*Exercise brief*:
In the hydroxyzine pharmacokinetics text, what may account for the one study that found an elimination half-life in adults as short as 3 hours? Explain in one to three sentences.

Hydroxyzine also acts as a functional inhibitor of Acid sphingomyelinase.

Pharmacokinetics
Hydroxyzine can be administered orally or via intramuscular injection. When given orally, hydroxyzine is rapidly absorbed from the gastrointestinal tract. Hydroxyzine is rapidly absorbed and distributed with oral and intramuscular administration, and is metabolized in the liver; the main metabolite (45%), cetirizine, is formed through oxidation of the alcohol moiety to a carboxylic acid by alcohol dehydrogenase, and overall effects are observed within one hour of administration. Higher concentrations are found in the skin than in the plasma. Cetirizine, although less sedating, is non-dialyzable and possesses similar antihistamine properties. The other metabolites identified include a N-dealkylated metabolite, and an O-dealkylated 1/16 metabolite with a plasma half-life of 59 hours. These pathways are mediated principally by CYP3A4 and CYP3A5. The N-dealykylated metabolite, norchlorcyclizine, bears some structural similarities to trazodone, but it has not been established whether it is pharmacologically active.  In animals, hydroxyzine and its metabolites are excreted in feces via biliary elimination.

The time to reach maximum concentration (Tmax) of hydroxyzine is about 2.0 hours in both adults and children and its elimination half-life is around 20.0 hours in adults (mean age 29.3 years) and 7.1 hours in children. Its elimination half-life is shorter in children compared to adults. In another study, the elimination half-life of hydroxyzine in elderly adults was 29.3 hours. One study found that the elimination half-life of hydroxyzine in adults was as short as 3 hours, but this may have just been due to methodological limitations. Although hydroxyzine has a long elimination half-life and acts, in-vivo, as an antihistamine for as long as 24 hours, the predominant CNS effects of hydroxyzine and other antihistamines with long half-lives seem to diminish after 8 hours.

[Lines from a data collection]
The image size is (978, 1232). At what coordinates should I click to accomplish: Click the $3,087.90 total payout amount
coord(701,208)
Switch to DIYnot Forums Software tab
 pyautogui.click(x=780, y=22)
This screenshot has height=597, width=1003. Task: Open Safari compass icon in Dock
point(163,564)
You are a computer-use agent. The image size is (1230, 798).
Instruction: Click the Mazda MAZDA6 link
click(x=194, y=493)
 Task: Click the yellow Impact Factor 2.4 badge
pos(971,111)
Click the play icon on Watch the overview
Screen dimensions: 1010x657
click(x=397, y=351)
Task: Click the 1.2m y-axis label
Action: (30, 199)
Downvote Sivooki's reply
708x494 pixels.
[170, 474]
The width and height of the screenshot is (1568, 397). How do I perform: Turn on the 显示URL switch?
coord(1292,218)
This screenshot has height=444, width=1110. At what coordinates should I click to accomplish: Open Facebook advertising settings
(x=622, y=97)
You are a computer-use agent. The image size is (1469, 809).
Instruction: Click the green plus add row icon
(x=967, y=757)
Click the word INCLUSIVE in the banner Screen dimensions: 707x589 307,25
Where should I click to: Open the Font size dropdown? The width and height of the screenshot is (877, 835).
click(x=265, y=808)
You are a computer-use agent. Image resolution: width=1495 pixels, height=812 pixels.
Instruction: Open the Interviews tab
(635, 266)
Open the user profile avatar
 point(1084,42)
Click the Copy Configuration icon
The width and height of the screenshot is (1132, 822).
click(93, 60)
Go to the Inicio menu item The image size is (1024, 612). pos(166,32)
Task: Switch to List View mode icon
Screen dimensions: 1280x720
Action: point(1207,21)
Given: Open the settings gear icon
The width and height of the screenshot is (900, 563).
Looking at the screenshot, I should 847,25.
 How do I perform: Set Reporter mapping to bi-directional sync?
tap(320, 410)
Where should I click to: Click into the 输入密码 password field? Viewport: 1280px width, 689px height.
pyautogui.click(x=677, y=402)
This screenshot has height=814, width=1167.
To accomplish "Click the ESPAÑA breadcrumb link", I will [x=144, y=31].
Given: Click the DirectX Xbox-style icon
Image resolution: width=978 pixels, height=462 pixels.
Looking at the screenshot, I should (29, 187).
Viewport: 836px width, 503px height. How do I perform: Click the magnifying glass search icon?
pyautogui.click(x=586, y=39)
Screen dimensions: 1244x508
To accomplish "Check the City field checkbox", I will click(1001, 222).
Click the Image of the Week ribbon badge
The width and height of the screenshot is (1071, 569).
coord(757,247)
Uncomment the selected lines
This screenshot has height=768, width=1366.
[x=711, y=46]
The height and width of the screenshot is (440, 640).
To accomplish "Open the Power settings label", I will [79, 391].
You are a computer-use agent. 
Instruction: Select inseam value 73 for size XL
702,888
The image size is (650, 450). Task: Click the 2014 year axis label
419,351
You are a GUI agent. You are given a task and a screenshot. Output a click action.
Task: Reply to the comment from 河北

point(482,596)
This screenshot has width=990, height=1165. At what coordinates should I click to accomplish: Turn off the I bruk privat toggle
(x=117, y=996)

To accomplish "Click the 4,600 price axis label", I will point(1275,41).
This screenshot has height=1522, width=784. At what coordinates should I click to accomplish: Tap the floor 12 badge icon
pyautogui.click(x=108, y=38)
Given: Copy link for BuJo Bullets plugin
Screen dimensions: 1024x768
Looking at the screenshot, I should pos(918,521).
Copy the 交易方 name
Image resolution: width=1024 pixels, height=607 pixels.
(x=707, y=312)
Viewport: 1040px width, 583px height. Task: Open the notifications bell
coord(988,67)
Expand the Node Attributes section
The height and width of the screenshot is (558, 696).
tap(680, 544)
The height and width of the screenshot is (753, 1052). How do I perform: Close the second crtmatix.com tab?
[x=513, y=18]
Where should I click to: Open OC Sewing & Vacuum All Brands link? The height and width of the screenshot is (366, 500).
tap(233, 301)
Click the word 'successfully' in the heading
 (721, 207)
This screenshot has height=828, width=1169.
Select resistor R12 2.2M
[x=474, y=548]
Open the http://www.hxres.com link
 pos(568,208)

*Solved exercise*:
The text says that study's short 3-hour figure may have been due only to methodological limitations. By comparison, other findings put the half-life at around 20.0 hours in adults and 29.3 hours in elderly adults.